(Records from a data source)
•••••

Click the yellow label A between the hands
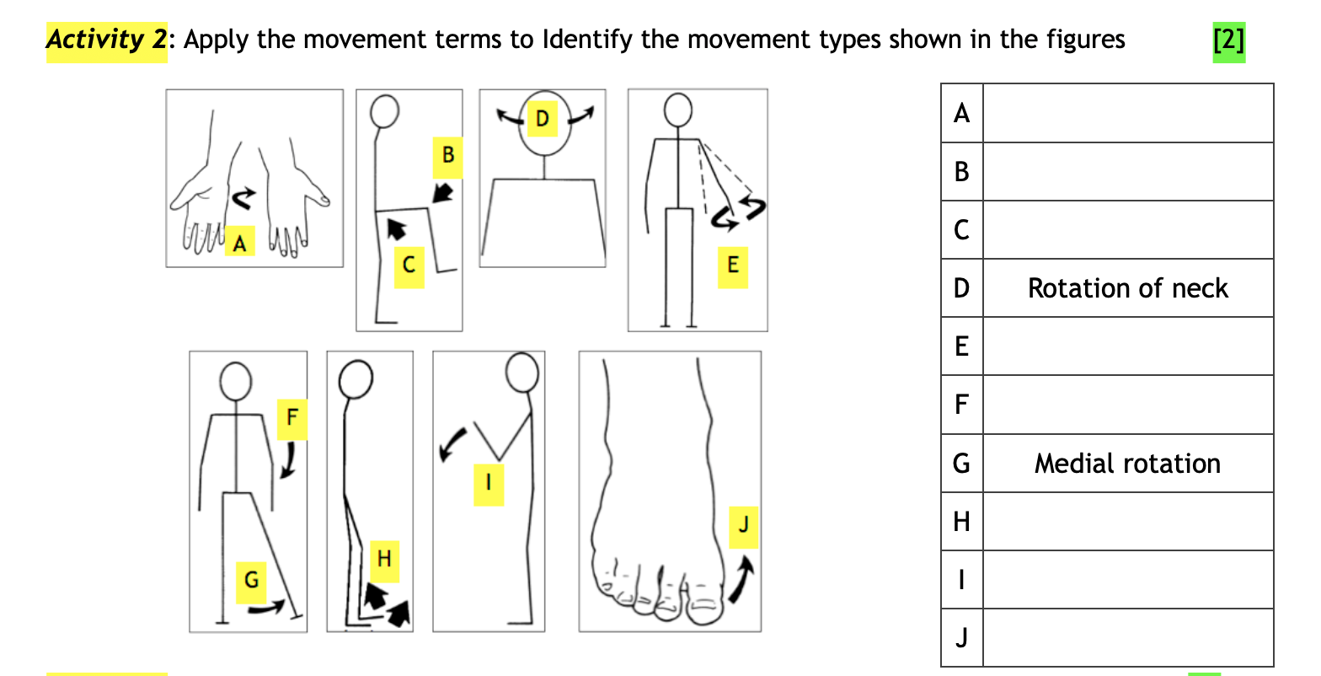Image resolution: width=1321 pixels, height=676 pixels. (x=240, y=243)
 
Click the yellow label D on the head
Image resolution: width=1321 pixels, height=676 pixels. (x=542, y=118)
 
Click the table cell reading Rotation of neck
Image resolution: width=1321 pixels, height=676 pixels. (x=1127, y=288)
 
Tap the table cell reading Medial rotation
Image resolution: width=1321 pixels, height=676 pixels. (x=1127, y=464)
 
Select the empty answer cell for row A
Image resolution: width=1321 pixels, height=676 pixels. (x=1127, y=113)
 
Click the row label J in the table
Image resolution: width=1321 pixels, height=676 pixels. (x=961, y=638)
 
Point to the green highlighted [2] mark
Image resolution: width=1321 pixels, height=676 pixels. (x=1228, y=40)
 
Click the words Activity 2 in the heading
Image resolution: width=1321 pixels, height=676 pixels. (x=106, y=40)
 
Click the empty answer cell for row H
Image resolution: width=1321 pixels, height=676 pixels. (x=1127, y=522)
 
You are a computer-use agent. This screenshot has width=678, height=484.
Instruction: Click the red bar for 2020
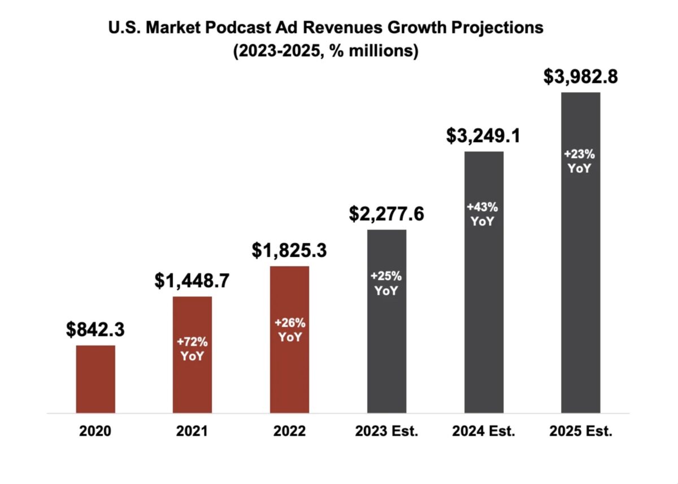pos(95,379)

•••••

__Problem description__: Turn the records above into a JSON list of strings with one string per line, skipping blank lines. Leave the pictures out of the answer.

__Solution to this task__:
[
  "Click the yellow label A between the hands",
  "Image resolution: width=1321 pixels, height=676 pixels. (x=240, y=243)",
  "Click the yellow label D on the head",
  "Image resolution: width=1321 pixels, height=676 pixels. (x=542, y=118)",
  "Click the table cell reading Rotation of neck",
  "Image resolution: width=1321 pixels, height=676 pixels. (x=1127, y=288)",
  "Tap the table cell reading Medial rotation",
  "Image resolution: width=1321 pixels, height=676 pixels. (x=1127, y=464)",
  "Select the empty answer cell for row A",
  "Image resolution: width=1321 pixels, height=676 pixels. (x=1127, y=113)",
  "Click the row label J in the table",
  "Image resolution: width=1321 pixels, height=676 pixels. (x=961, y=638)",
  "Point to the green highlighted [2] mark",
  "Image resolution: width=1321 pixels, height=676 pixels. (x=1228, y=40)",
  "Click the words Activity 2 in the heading",
  "Image resolution: width=1321 pixels, height=676 pixels. (x=106, y=40)",
  "Click the empty answer cell for row H",
  "Image resolution: width=1321 pixels, height=676 pixels. (x=1127, y=522)",
  "You are a computer-use agent. This screenshot has width=678, height=484.",
  "Instruction: Click the red bar for 2020",
  "pos(95,379)"
]